Construction of plasmid vector

We used the fungal plasmid pBC (donated from professor Xie) for our project, which can propagate in Metarhizium anisopliae128. The vector contains the following parts:

Gene Description
PgpdA PgpdA is the constitutive promoter of the glyceraldehyde-3-phosphate dehydrogenase gene (gpdA) from Aspergillus nidulans.
TtrpC TtrpC is a tryptophan terminator from Aspergillus nidulans.
HsbA Encoded by the gene HsbA from Beauveria bassiana ARSEF 2860.
Bbchit Encoded by the gene Bbchit from Beauveria bassiana ARSEF 2860.
MCL1 MCL1_Metarhizium robertsii ARSEF 23
Tryptophan-MazF Suicide switch, induces apoptosis in the absence of tryptophan.

Inside the vectors,there are four gene pathways. PgpdA promoter starts the transcription of HsbA, Bbchit, MCL1, Ttyptophan-MazF. And TtrpC terminator terminates the transcription. It is well to be reminded that the pathway, PgpdA-Ttyptophan-MazF-TtrpC has a special switch, which induces apoptosis in the absence of tryptophan.

The model organism used in the project is Metarhizium anisopliae128 (presented by professor Zhongkang Wang from Chongqing University), which is a major strain of Metarhizium anisopliae128 with strong virulence.

Transformation and expression

We used the transformation method of Xiaoling Wang to transform Metarhizium anisopliae 128, and obtained stable transformant through the screening of G418 sulfate, and then verified the successful transformation through extracting genome, primer PCR and nucleic acid electrophoresis.

HsbA

To verify the existence and function of HsbA protein, the following treatment is done.

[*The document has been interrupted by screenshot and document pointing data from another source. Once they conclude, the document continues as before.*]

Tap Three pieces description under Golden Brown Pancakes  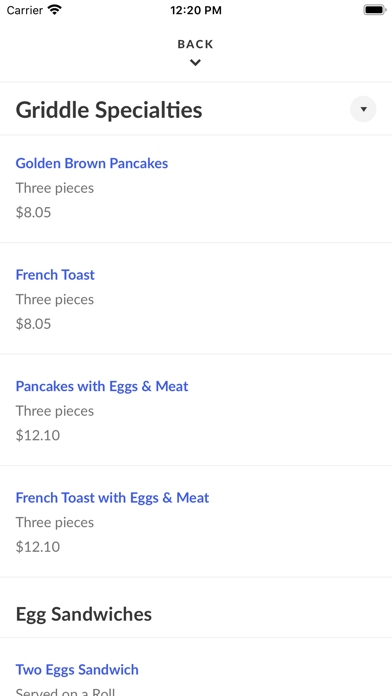pos(55,188)
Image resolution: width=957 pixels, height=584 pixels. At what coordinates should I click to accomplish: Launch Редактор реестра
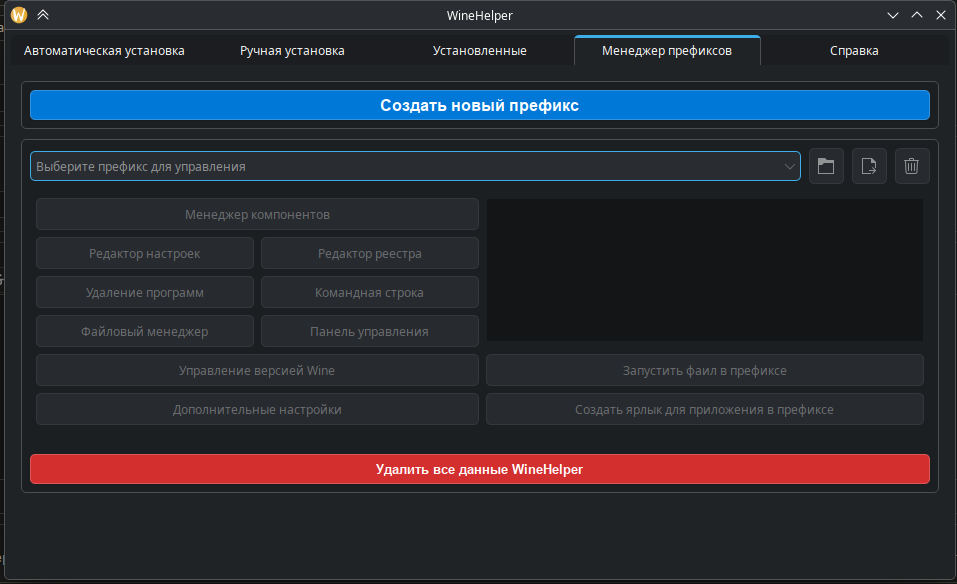[x=369, y=254]
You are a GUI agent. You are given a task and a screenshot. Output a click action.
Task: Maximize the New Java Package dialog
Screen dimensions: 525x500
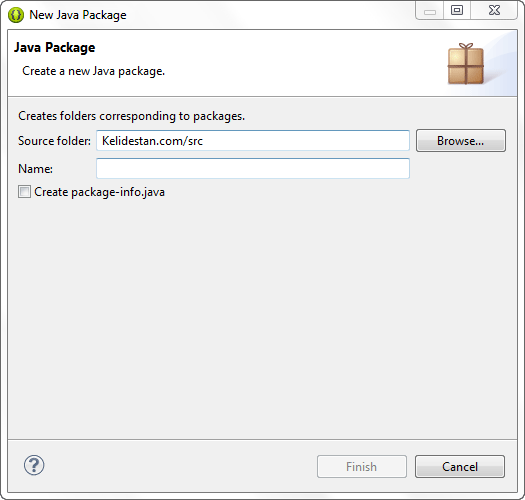pos(457,11)
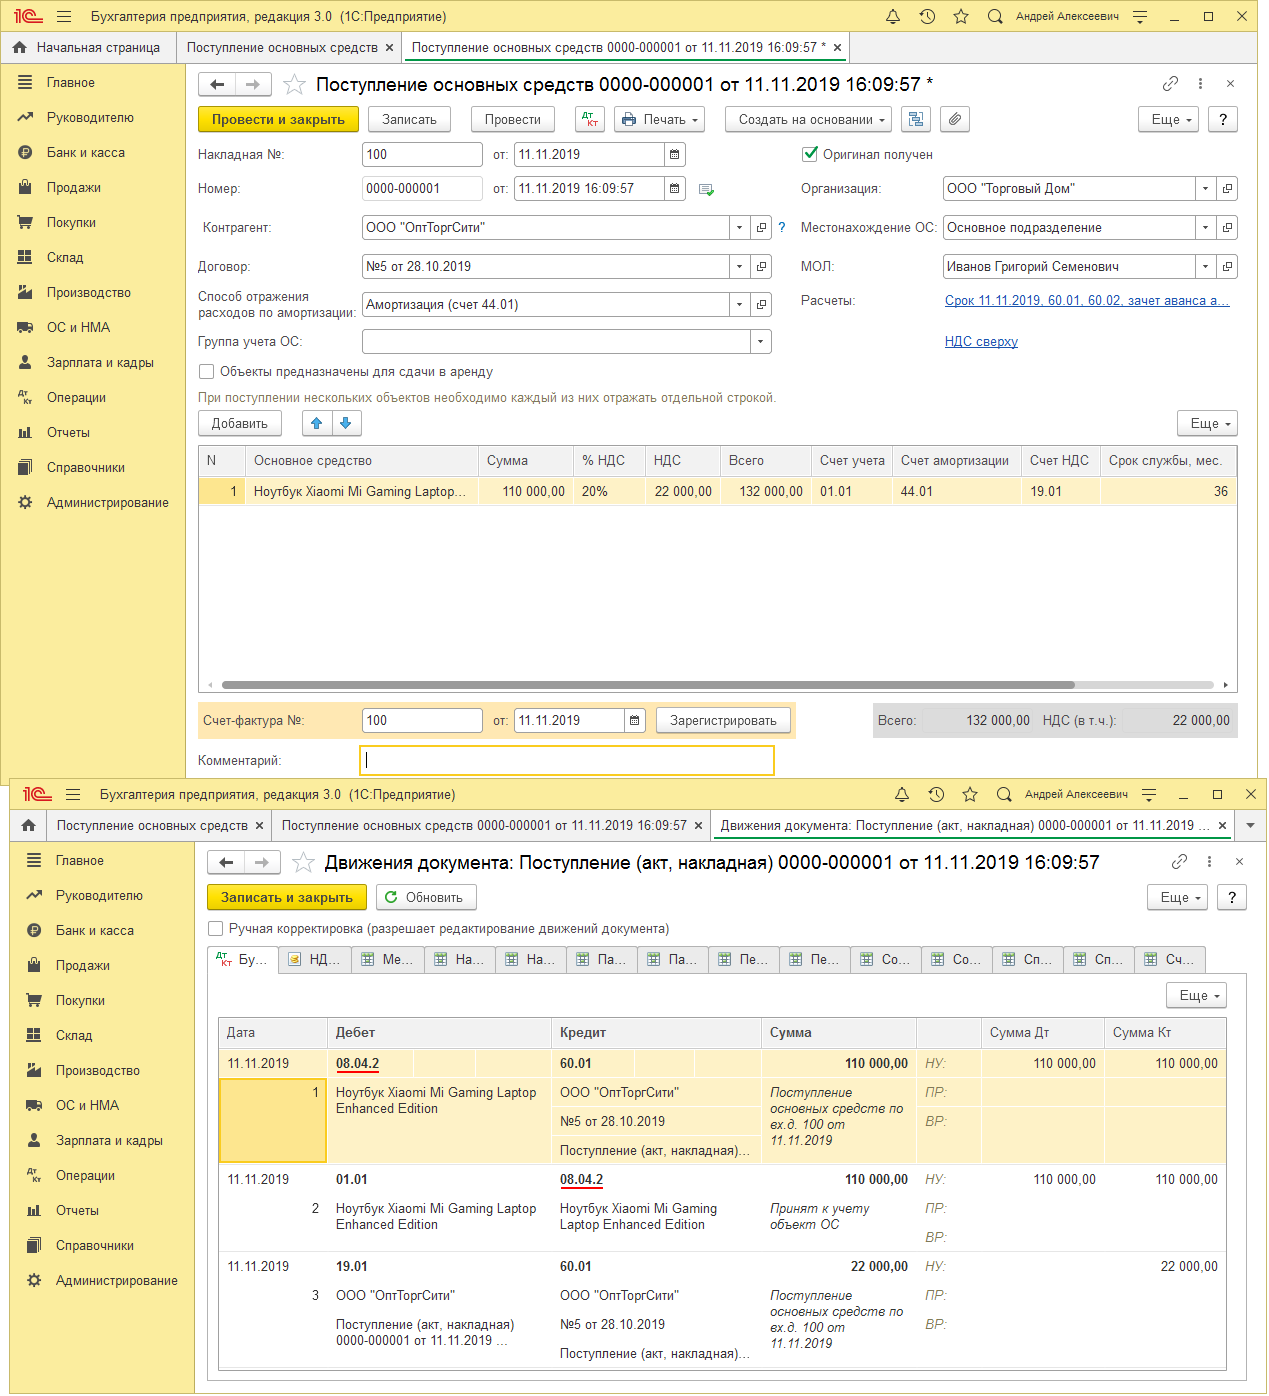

The transformed strain Metarhizium anisopliae 128 was grown in 1/4 SDAY liquid medium, and obtain total protein by smashing cells with FastPrep and ultrasonic crushing. And then we detected the native molecular mass by SDS-PAGE and coomassie blue staining. Besides, we spread the spores of Metarhizium anisopliae 128 and Metarhizium anisopliaeHsbA transformant onto the cockroaches’ legs. After 16h germination, we took out and placed the cockroaches’ legs on the scanning electron microscope for observation. Then we rinsed the observed area on the cockroaches’ legs with 200ul ddH2O and observed them on the microscope again. Finally, we can compare whether there is any change in the position and number of spores in the observing area.

Bbchit

In order to verify the function of the transferred chitinase, the following experiments were performed.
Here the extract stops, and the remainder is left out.